Feline adventurous

I think we’d forgotten what a privilege it is to have the cats. After all, they’re just there, doing catty things. Bob went missing this weekend, and made us realise just how much our boys mean to us.

We realised at about 11 on Friday night that the back door had been left ajar – and that there was only one cat getting in the way while we tried to chat to our friend. Bugger. The evening instantly vanished while we trotted round the neighbourhood, peering into bushes, calling Bob’s name and making the food noise (we have them trained to come when we make the food noise – it comes in mighty handy. There’s got to be some advantage to Devon Rexes being controlled entirely by their stomachs). Nothing.

The problem with having indoor cats is they are totally ill equipped to the outside world. Our contract with their breeder says that we won’t let them outside, so they have no experience of the smells and noises they might come across. They don’t even have ‘their’ outside territory scent marked, so I’m assuming they can’t find their way back by smell.

We gave up and went to bed at 1.30. We couldn’t get to sleep at all, even though we knew that we were highly unlikely to find him if we’d carried on looking. I gave up at 4, on the off chance he’d made his way back after an evening of chasing dust and chewing grass, but there was still no sign. I cried myself to sleep.

The next morning we were a bit stumped as to what to do. We made a nest in the back garden, with some water and some old human clothes. We even brushed Jay (the hairiest non-furry cat that ever existed) so we could put some clumps of cat hair out there too. We did another walk round the area, then settled into the garden so that we were about. Of course, nothing. We cried and cried when we gave Jay his breakfast – he automatically went to his side of the bowl, even though Bob wasn’t there to get in the way.
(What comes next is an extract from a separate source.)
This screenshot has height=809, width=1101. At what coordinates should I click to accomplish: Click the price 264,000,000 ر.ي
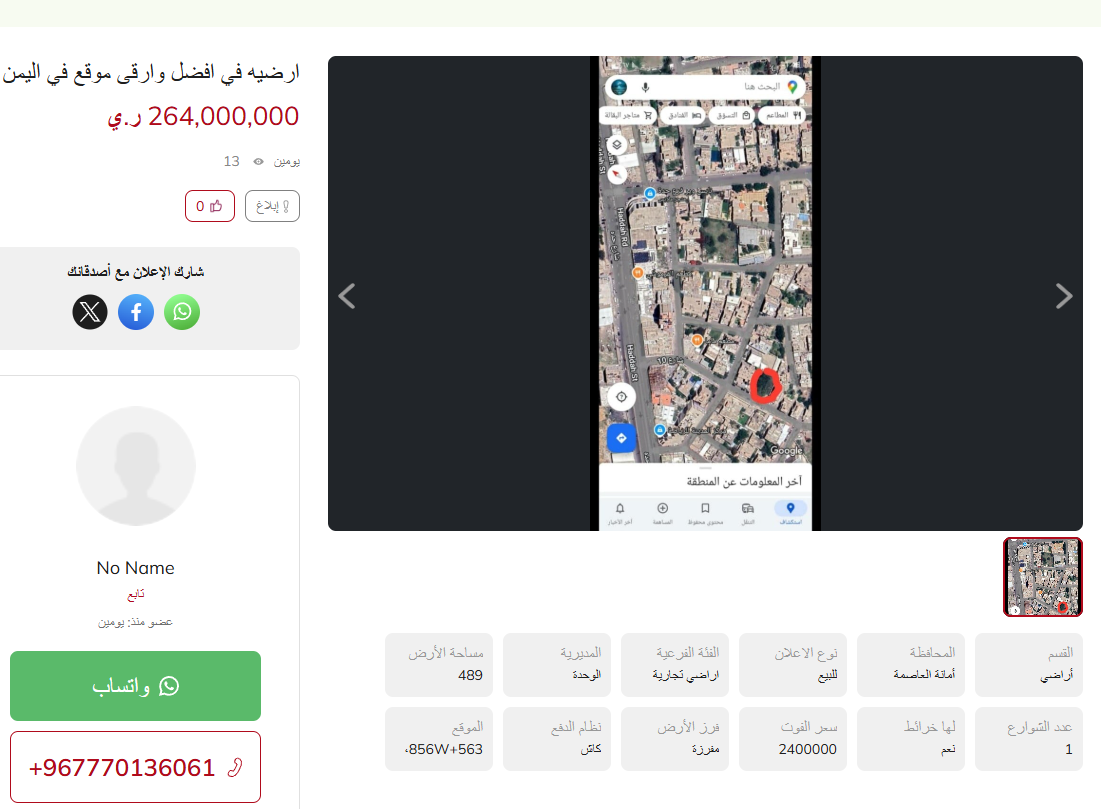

Neither of us felt much like eating, but we dragged ourselves to the supermarket to get some bits and pieces. It hurt when we picked up the cat food and litter we needed to buy – did we really need to buy in such quantities?
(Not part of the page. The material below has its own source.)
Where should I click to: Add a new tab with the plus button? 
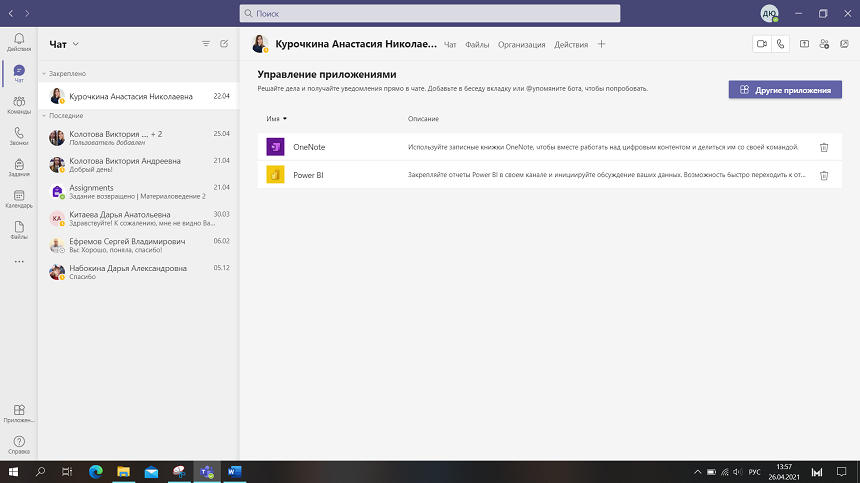601,44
I’m glad it was so nice this weekend. Sitting round in the garden, doing nothing, doesn’t hurt so much when it’s 30 degrees and gorgeous. We’d call every so often, and sometimes we thought we heard a funny squeaky miaow, but nothing that we could pin down or track.

After a day spent entirely on hold, we decided to get an early night so we could get up again at 3. Half an hour after we’d locked up, there was a tremendous banging at the front door. Got there to see various (very excited) neighbours. “Yours is the funny looking cat, isn’t it? I think it’s in the front gardens. We heard you calling for it last night, so we knew it was yours.” We charged out to start looking again – completely forgetting that we couldn’t actually see and weren’t dressed. Some things don’t matter.

Well, except they do. Gave up after about four seconds and went and got dressed again, and put on my glasses, which gave me a slight sight advantage. Crawled round the neighbour’s front garden until I heard Donald, our next door neighbour and street busybody, sounding all excited. He appeared round the side of the house, brandishing Bob, who didn’t even look remotely bothered at all the fuss he’d caused.

He was making very small, squeaky miaows, so I think it was him I’d been hearing. Apart from that, he looked perfectly fine. We let him into the house and he snarfed down so much kibble he was rather attractively sick later on. We didn’t care, we were just glad to have him back.

What a long post. I don’t think I’ve cried so much in one day before, ever. Not even when I was teenage and the whole world was out to get me. It really hammered home how lucky we are to be able to care for something else – they’re entirely reliant on us taking good care of them, and we get an awful lot back from them in payment. The house just seemed so terribly empty without Bob breaking something, somewhere. I hope he had a good time while he was out. Like Sputnik said, I hope it was just that he was feline adventurous.